• **Your objective**: Arrange the material from the line that contains "Task: Open the Create PDF sidebar tool" through the line that contains "coord(210,132)", both included, as a numbered list. Skip blank lines and leave out the pictures.

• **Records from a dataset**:
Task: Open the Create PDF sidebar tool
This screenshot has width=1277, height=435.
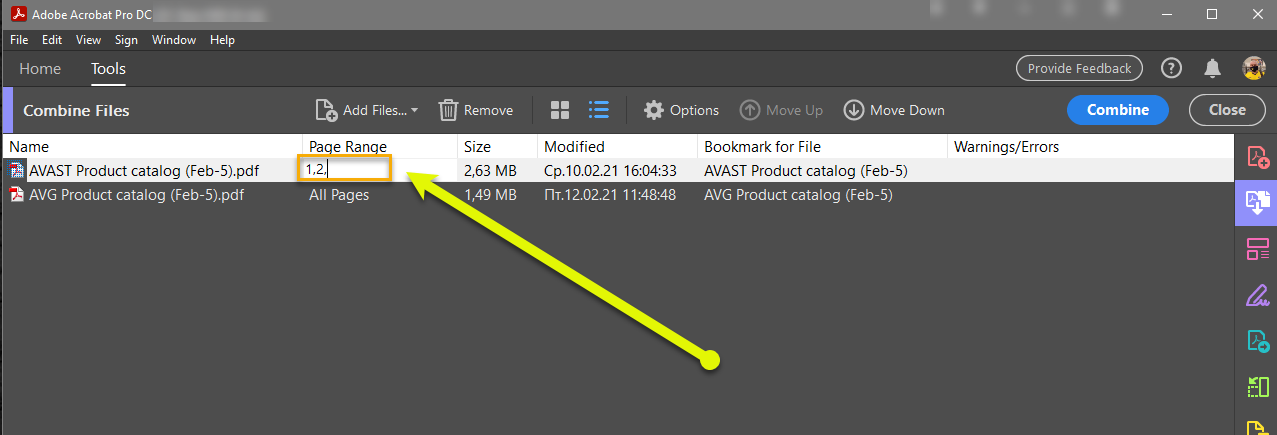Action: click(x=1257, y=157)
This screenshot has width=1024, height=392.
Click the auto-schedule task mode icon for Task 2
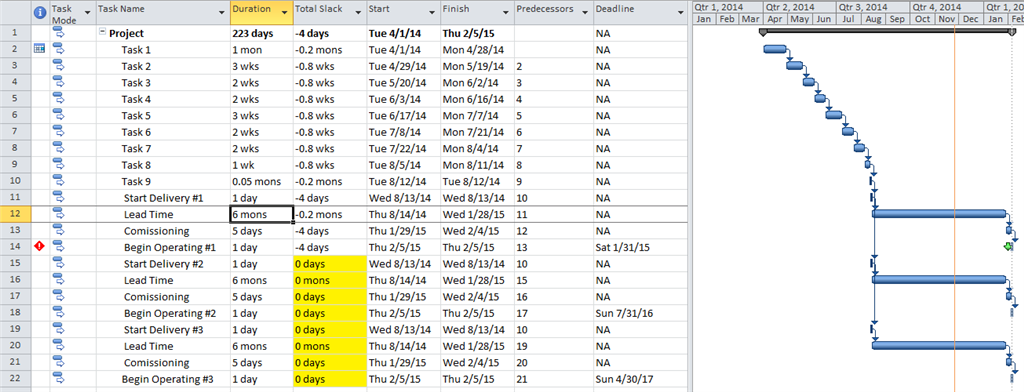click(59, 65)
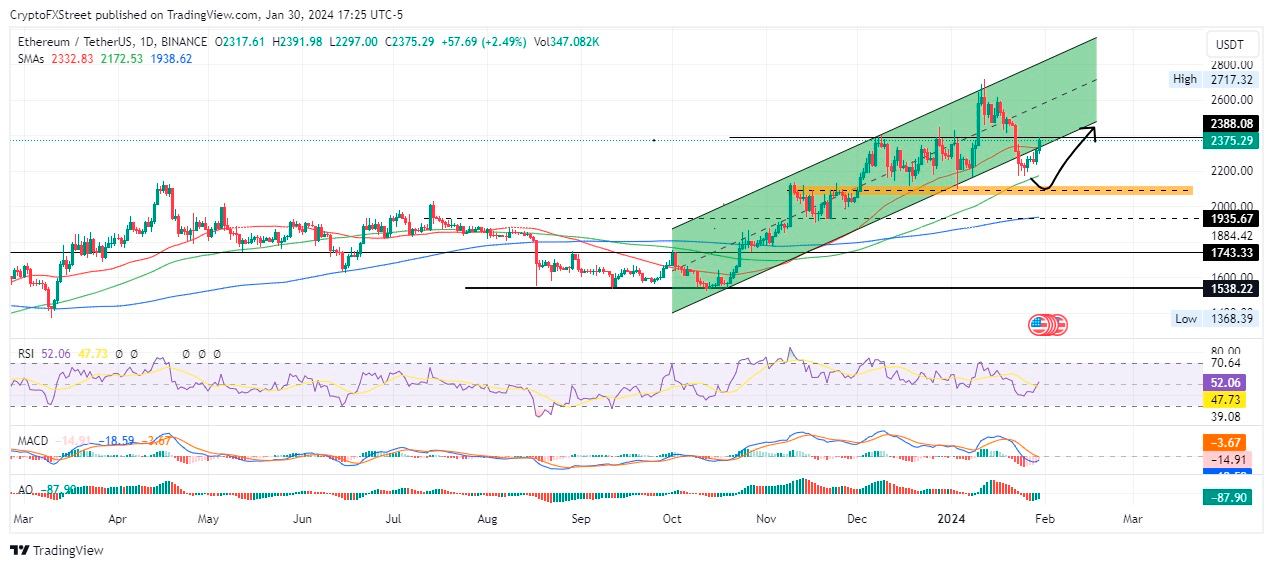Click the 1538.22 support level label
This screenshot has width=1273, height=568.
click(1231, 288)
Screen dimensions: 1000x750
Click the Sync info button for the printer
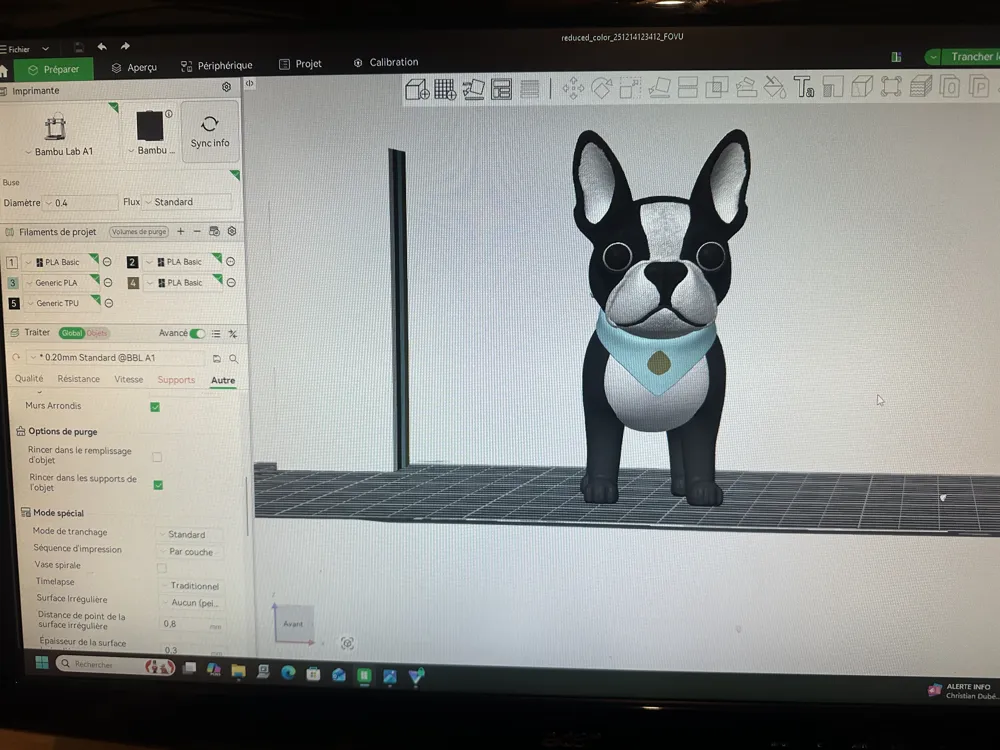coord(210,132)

* * *

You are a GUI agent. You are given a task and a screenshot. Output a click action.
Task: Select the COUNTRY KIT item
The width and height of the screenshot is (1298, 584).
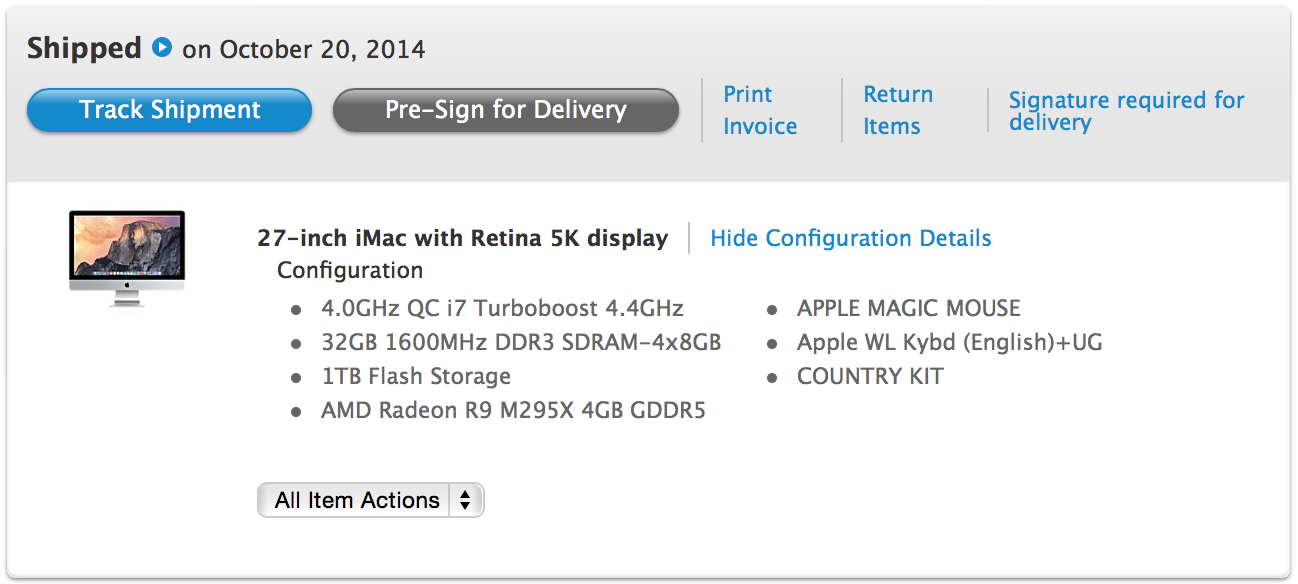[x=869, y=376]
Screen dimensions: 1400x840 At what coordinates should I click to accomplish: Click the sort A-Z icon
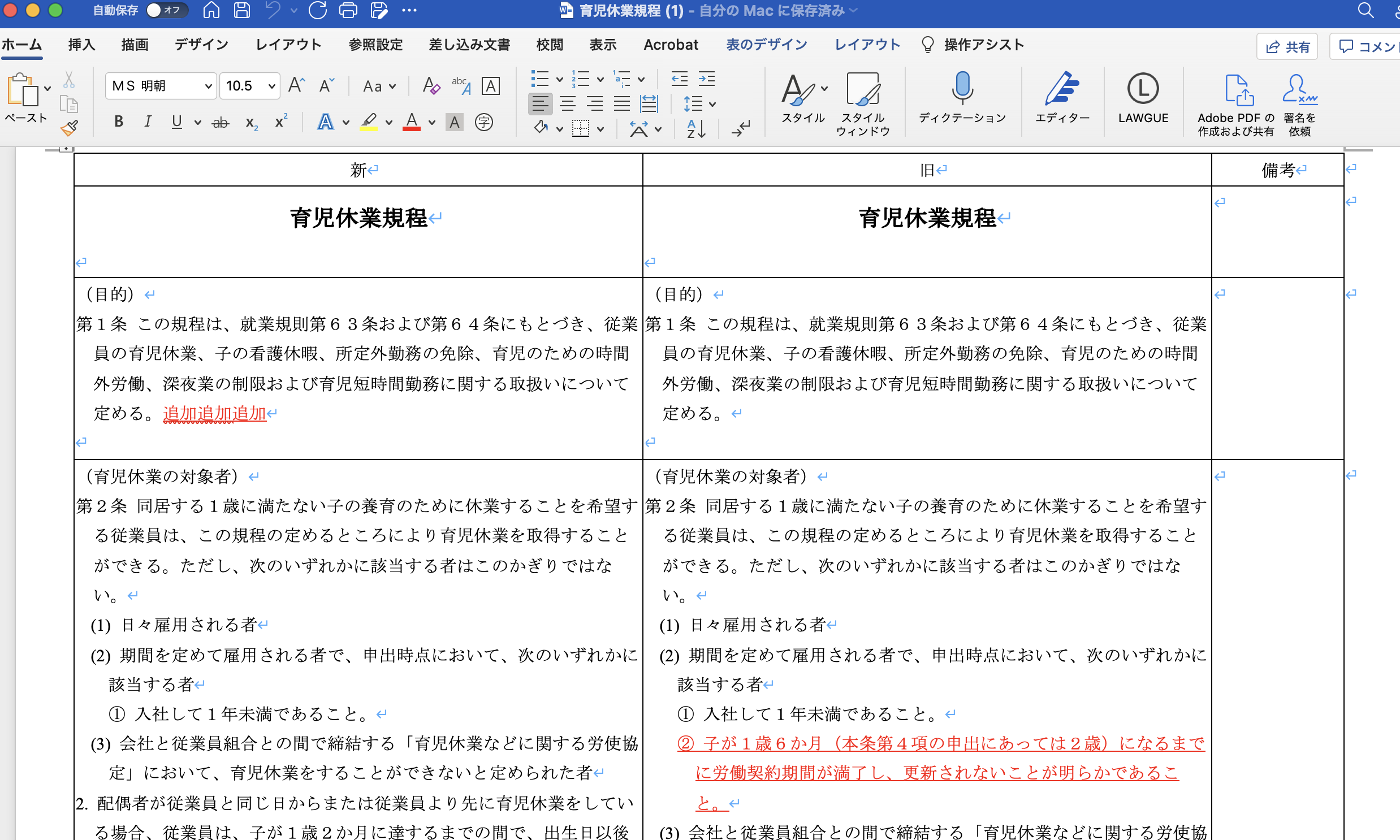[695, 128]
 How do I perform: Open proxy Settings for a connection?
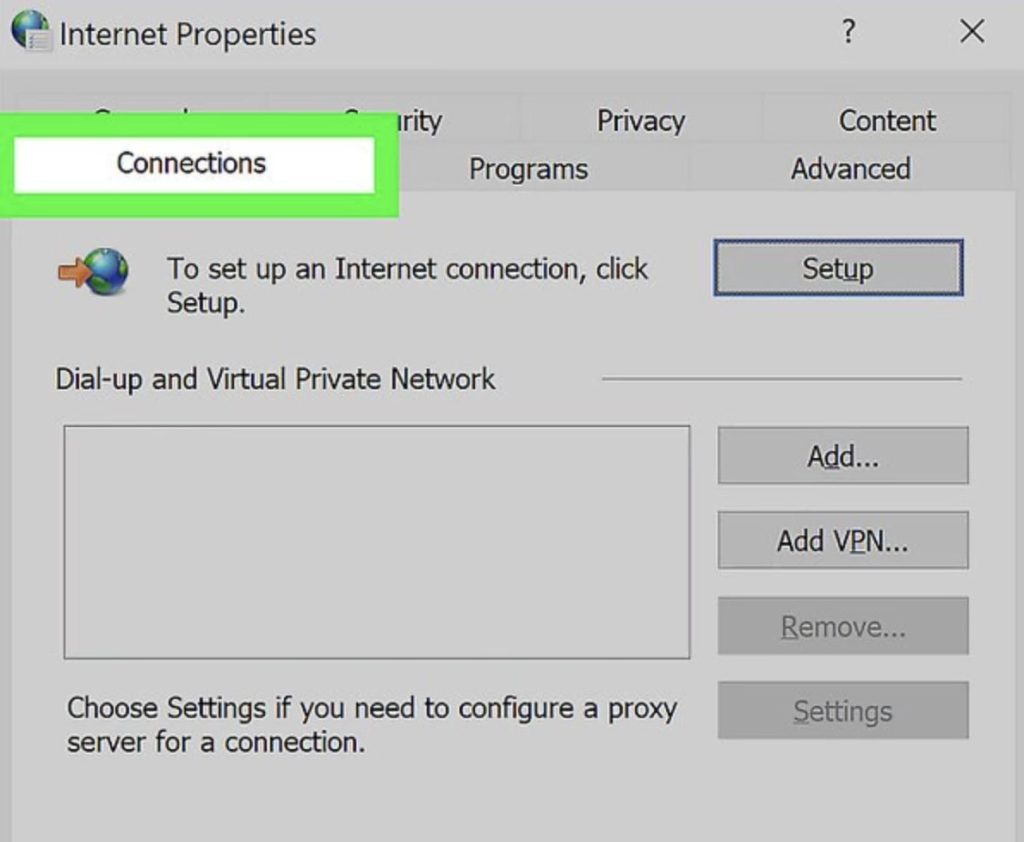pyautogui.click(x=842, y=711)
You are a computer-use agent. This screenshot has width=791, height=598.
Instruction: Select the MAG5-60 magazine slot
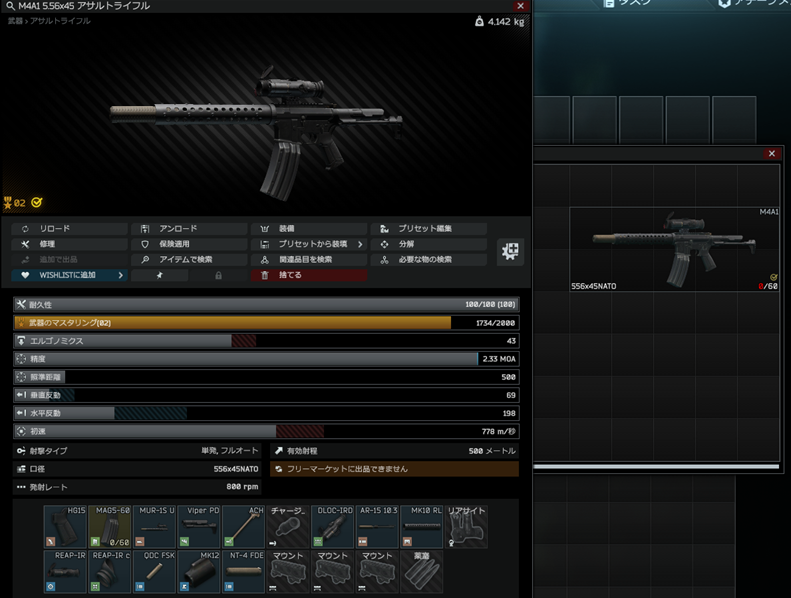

• **Answer to the exercise**:
1. Task: Open the Create PDF sidebar tool
2. This screenshot has width=1277, height=435.
3. Action: click(x=1257, y=157)
4. This screenshot has width=1024, height=392.
5. Click the auto-schedule task mode icon for Task 2
6. click(59, 65)
7. Click the 1538.22 support level label
8. This screenshot has width=1273, height=568.
9. click(1231, 288)
10. Screen dimensions: 1000x750
11. Click the Sync info button for the printer
12. coord(210,132)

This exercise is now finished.